That last comment is repeated by Daniel Gritzer of Serious Eats, but he also tells us why, when he first encountered farinata he really did not have faith:


"The first time I tried the Italian chickpea pancake known as farinata, I was completely stumped as to why anyone would want to eat such a thing. It was dense and dry and totally unpalatable. The second and third times I tried it, one of them again in the United States and the other in Italy from a vendor at a market in Turin, it was just as bad. After three terrible experiences, I concluded that farinata was a total waste of time, and decided to never go out of my way to eat it again."


Then he was taken to a specialist maker of farinata in the town of Acqua Terme in Piedmont where he saw this man make the farinata that converted him. I don't know if the recipe that he then gives us for the dish is from this man, but the results look pretty good too:

The fundamental ingredients are just chickpea flour - which we can now purchase from our local supermarket, olive oil, water and salt. The rosemary is a common addition.

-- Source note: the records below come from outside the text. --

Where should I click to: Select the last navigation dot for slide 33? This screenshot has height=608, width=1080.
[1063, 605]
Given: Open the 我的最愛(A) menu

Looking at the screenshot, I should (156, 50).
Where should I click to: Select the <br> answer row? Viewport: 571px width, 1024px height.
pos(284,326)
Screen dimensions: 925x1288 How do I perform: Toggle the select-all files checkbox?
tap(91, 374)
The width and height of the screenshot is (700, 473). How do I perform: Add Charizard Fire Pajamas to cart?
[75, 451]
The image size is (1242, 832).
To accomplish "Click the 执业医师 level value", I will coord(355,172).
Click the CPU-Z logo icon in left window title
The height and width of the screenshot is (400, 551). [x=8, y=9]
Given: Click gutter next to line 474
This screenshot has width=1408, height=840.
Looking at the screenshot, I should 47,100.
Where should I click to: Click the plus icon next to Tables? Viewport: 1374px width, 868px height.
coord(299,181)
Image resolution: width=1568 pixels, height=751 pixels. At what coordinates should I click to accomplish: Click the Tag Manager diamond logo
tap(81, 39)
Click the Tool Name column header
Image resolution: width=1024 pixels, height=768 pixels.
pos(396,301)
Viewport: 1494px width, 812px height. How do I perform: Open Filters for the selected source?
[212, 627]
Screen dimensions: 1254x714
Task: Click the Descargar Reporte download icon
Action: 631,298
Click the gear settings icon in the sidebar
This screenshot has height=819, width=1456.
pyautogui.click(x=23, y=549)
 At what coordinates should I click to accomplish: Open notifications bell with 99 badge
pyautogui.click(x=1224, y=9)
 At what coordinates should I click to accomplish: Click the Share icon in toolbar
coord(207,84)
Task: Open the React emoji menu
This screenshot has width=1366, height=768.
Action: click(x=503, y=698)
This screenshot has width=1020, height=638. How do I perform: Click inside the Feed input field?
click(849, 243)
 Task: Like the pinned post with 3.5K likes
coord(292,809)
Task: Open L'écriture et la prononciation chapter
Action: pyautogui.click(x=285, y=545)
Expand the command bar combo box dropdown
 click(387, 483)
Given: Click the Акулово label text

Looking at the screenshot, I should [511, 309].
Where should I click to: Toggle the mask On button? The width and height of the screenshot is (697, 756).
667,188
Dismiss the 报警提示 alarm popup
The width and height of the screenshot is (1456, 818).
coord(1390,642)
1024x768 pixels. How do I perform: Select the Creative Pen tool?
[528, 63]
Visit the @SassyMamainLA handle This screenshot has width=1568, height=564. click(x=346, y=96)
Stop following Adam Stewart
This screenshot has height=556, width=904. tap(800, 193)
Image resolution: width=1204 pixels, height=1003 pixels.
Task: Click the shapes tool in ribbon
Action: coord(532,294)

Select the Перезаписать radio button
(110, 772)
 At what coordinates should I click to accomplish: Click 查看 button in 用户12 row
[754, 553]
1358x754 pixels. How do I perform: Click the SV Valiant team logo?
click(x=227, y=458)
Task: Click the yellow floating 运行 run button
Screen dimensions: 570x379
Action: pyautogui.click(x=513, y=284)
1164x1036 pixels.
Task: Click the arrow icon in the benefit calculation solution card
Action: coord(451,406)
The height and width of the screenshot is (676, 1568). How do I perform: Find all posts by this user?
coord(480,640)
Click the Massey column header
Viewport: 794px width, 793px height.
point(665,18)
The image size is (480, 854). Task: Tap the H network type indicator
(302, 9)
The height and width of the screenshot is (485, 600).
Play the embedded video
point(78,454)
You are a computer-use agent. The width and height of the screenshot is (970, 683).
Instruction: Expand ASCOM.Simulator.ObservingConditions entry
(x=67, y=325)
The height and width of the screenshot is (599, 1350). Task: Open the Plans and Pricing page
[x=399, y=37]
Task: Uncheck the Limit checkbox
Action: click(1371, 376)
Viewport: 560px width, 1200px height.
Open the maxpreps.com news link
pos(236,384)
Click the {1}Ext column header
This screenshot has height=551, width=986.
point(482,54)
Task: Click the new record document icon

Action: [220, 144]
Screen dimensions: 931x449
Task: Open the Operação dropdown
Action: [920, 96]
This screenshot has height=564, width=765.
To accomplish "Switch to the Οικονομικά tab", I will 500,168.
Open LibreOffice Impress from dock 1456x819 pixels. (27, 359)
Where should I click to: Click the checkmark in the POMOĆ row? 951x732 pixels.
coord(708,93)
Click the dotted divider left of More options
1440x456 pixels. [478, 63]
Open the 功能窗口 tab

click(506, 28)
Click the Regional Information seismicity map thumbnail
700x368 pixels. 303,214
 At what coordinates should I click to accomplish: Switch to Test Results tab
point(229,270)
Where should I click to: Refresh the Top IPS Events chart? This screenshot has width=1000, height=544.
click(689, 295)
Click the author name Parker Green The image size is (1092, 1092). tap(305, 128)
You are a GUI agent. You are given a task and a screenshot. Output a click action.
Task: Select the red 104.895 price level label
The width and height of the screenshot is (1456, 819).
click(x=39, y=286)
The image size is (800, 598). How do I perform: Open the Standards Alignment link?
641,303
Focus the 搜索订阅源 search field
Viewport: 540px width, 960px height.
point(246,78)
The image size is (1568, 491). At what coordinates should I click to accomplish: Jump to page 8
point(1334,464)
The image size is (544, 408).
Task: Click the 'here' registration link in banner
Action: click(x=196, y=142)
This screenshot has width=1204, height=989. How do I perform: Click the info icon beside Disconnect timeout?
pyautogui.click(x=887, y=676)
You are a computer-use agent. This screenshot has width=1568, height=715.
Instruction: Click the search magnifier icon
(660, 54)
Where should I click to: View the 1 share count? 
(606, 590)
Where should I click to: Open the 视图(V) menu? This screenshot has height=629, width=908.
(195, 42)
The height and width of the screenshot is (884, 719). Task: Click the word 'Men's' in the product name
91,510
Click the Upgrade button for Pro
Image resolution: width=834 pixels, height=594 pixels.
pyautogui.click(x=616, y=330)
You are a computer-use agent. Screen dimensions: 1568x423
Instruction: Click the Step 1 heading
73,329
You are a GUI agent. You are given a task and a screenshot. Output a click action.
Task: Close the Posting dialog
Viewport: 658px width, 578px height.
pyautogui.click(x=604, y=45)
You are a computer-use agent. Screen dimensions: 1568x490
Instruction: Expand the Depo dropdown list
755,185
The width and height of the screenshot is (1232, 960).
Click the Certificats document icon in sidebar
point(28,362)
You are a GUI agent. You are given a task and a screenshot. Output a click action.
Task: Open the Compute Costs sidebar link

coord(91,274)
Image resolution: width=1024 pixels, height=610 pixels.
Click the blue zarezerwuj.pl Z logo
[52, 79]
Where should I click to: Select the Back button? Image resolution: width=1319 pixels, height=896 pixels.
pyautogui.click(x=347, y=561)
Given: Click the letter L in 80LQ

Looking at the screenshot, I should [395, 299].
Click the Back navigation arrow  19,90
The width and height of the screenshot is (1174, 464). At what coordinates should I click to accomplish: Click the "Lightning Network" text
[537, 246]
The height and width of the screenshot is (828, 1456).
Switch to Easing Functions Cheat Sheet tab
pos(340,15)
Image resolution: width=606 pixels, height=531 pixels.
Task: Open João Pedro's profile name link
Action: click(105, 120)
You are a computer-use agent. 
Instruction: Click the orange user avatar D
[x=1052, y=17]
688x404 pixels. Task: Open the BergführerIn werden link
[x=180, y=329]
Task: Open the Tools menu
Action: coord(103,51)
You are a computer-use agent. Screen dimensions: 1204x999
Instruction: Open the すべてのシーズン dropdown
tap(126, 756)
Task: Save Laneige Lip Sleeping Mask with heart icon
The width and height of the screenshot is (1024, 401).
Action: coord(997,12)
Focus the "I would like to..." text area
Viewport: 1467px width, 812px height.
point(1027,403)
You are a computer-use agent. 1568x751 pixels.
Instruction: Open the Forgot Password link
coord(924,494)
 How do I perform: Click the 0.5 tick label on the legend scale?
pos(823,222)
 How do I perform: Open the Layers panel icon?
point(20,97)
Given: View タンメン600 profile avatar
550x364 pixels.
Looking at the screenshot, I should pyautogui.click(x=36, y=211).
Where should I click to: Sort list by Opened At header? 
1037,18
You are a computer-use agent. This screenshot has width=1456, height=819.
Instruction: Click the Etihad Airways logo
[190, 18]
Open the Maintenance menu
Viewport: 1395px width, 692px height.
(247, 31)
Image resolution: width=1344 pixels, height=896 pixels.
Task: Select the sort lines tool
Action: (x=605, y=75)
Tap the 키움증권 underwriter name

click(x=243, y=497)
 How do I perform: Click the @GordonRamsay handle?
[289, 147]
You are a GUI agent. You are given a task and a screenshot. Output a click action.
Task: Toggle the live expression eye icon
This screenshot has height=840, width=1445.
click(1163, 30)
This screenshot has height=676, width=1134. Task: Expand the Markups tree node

But what about history and all those names at the top of the page? Well the names are dependent on where you are - and that doesn't just mean in Italy. It can be many different coastal parts of Italy - all the way from the French border down to Sicily, and also in Gibralter which apparently has a large immigrant Italian population, and of course the French Riviera which used to be ruled by the same people as Piedmont, and which still has a distinctly Italian influence to it.


There are two rather lovely origin stories that I found, other than the usual thing of traders and colonisers - Phoenicians, Arabs, Romans, Greeks ... taking it with them wherever they went. The first is that Roman soldiers made it by making a paste out of the chickpea flour they were given for rations, and water with a little bit of olive oil, flattened on their shields and cooked over a fire. Or:


"it ... is said to have been invented in August of 1284, when the Republic of Genoa defeated Pisa in the battle of Meloria in the Ligurian Sea.


On their way back home, the Genoese ships were hit by a tempest, and some of the olive oil and chickpea flour barrels broke, they were mixed together, then moistened by salty sea water. After the tempest, realizing they didn’t have anything else to eat, the sailors put this mixture to dry in the sun and consumed it." Taste Atlas


So there's a little bit of history (and a very specific date for one of the origin stories) - some of which could be pursued much further.


Nowadays everyone is getting into it, and doing that very modern thing - putting things on top and adding things to the mixture. Here are three examples: Ligurian farinata with red onion and lots of black pepper from Claire Thompson; Spiced garlic farinata with whipped butterbeans and cream cheese - another version from Ottolenghi; Incredible farinata from Jamie Oliver and Farinata, balsamic onions and asparagus from Meera Sodha - the most loaded one of the lot - although Rachel Roddy too had a couple of other versions with various cooked vegetables on top.

And over in France, specifically in Nice, it is called socca and is a popular street food with another story (not quite an origin story but historical nonetheless) - this time from Robert Carrier who tells us


"the socca vendors used to wheel this satisfying mid-morning snack from building site to building site in small zinc-hooded carts, keeping warm over charcoal braziers."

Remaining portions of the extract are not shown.